Pour ces dernières pages, il s'agit manifestement des mêmes clichés d'imprimerie, sans les n°s de page. On remarquera cependant une différence notable : la gravure ornant la p. 30 n'est pas la même.

Edition 1760

"pseudo" (sans doute copie de l'édition 1750 ?)

Il semble donc s'agir d'un assemblage de sous-ensembles distincts ayant, à un moment donné, été reliés ensemble.

Mais d'où peuvent en provenir les pages numérotées 241 à 322 (contenant des chansons dont un bon nombre - mais cependant pas toutes - figurent aux autres éditions de Sainte-Geneviève) et 323 à 358 (à l'exception de quelques-unes qui sont inédites - mais dont, d'après les noms d'auteur, certaines semblent bien émaner aussi de Sainte-Geneviève -, toutes les chansons de cette partie figurent aux autres éditions de Sainte-Geneviève) ? Certainement d'un recueil sur lequel nous n'avons pas encore mis la main !

Les indications d'assemblage en bas de page portent la mention Tome II

Il pourrait par exemple s'agir d'une suite à l'une des éditions du Tome II des Secrets De L'Ordre Des Francs-Maçons de Pereau.

Cette édition-ci de Péreau, datant de 1745, se termine précisément à la p. 240 et, comme annoncé au bas de cette page, elle est suivie d'un recueil de chansons ; mais, dans cette reliure-là, ce recueil a sa propre numérotation et est différent.
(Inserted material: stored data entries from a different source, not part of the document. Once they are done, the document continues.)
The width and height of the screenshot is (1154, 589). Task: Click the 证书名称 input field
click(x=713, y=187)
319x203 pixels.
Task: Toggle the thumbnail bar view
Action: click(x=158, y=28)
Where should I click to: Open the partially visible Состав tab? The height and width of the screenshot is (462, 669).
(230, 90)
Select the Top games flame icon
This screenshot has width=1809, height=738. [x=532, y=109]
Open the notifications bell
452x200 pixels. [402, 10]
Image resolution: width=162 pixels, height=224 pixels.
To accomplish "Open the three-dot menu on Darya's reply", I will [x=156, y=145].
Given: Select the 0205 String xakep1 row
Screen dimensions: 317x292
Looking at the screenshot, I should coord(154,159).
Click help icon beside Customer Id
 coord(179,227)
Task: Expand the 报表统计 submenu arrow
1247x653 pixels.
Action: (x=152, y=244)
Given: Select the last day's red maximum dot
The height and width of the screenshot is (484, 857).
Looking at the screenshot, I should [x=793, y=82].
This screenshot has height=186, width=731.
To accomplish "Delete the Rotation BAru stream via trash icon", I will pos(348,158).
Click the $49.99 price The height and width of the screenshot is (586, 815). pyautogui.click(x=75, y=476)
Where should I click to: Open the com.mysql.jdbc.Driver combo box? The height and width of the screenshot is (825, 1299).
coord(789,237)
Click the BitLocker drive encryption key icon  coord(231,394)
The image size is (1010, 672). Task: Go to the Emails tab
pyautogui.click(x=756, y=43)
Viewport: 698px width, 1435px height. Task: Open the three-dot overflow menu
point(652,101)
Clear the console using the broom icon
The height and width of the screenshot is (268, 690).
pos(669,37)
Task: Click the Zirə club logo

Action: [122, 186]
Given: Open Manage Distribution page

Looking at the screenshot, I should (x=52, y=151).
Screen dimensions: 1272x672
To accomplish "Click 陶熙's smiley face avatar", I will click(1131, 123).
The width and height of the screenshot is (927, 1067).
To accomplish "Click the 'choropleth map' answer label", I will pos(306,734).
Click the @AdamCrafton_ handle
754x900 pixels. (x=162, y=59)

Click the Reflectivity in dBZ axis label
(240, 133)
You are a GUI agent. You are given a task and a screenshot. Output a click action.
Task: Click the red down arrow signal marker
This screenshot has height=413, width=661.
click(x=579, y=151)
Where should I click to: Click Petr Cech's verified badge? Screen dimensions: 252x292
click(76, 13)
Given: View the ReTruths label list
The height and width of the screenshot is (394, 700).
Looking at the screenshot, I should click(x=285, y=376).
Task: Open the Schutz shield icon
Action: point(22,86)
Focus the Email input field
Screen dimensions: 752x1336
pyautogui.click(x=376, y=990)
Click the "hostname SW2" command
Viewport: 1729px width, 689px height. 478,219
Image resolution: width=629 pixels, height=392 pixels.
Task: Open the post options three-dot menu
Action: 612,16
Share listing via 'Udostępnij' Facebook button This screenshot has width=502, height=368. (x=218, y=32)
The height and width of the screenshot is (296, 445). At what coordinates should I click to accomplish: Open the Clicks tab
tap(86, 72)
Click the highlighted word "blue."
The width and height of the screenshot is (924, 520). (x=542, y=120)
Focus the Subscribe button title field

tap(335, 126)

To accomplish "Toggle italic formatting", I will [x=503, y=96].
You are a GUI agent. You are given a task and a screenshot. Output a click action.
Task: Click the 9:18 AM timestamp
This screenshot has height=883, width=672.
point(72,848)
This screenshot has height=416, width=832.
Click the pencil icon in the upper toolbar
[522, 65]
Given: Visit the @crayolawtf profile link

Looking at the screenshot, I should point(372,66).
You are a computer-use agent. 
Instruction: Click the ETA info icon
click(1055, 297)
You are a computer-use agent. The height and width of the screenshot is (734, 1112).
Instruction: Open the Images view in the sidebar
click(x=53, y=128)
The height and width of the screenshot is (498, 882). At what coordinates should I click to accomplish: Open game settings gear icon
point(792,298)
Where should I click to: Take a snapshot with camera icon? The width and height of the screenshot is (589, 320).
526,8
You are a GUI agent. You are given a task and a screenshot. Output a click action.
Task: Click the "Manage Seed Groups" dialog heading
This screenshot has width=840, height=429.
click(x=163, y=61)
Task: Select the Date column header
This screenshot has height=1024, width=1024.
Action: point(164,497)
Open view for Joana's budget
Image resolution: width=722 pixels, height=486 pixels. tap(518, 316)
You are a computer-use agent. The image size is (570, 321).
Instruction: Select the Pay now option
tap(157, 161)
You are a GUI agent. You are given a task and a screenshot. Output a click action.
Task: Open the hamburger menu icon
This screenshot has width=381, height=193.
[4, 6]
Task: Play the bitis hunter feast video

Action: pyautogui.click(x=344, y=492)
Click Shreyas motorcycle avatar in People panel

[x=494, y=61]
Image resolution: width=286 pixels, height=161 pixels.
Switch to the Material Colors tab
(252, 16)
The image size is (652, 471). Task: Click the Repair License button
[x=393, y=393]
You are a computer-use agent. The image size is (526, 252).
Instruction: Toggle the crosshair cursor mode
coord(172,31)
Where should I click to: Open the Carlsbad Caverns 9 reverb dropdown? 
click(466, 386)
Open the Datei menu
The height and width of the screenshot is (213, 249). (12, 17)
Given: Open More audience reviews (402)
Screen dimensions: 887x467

Il ne serait pas invraisemblable que d'autres éditions aient une continuation différente, avec numérotation séquentielle.

Ce recueil contient, non seulement des chansons connues par ailleurs (mais souvent avec des différences), mais aussi un certain nombre de chansons totalement inédites (à l'exception de celle de la p. 333, qui se retrouvera aux pp. 206-8 de la Lyre maçonne ou Recueil choisi des plus jolies chansons dédiées à M. le Marquis de Gages, nous ne les avons jusqu'à présent trouvées dans aucun autre) :

Page Titre Incipit
309 Chanson Tes charmes sont toujours nouveaux
322 Aux profanes (NB : il s'agit sans doute d'un poème plutôt que d'une chanson) Vous ne saurez notre secret 
328 Chanson nouvelle par le Frère Teriop Pour rendre la société
333 Chanson par le Frère Paris Des Francs-Maçons le saint langage
342

Autre chanson 

Beaucoup traitent de badinage 
343

Chanson nouvelle 

Chérissons l'ordre que nous professons 
344

Chanson nouvelle 

De l'art divin exaltons la mémoire 
347

Couplets par le Frère Paris 

Que d'une belle épris des faux appas 

Le Frère Paris, auteur des chansons des pp. 333 et 347, est sans doute le même que celui qui a collaboré avec le Frère Timebor (auteur ici de la série des pp. 339-341) pour la suite de Noels en G re sol qui figure aux pages 88-91 du chansonnier de Ste Geneviève.

On notera en tout cas que, à l'exception de sept, toutes les chansons figurant à ce recueil-ci se trouvaient déjà au recueil de Ste-Geneviève proprement dit : ce ne peut être une simple coincidence, et cela justifie sans doute le titre attribué par la couverture.

Une autre curiosité

On trouve dans cette reliure, à la suite des pages décrites plus haut, quelques pages blanches, puis une page qui n'a pas été dépliée pour la photographie et dont on n'aperçoit donc (image ci-dessous à gauche) que les extrémités ; mais la feuille suivante porte une note manuscrite (qui semble être de la même écriture que celle de celui qui est devenu propriétaire de l'ouvrage le 22 mars 1874) : cette feuille est tirée du nouveau traité des serins de Canarie par Mr Hervieux, Paris 1713 (?). Le prélude est en C-sol-ut. La marche, celle des surlaubes ou des Gardes du Corps, du même ton.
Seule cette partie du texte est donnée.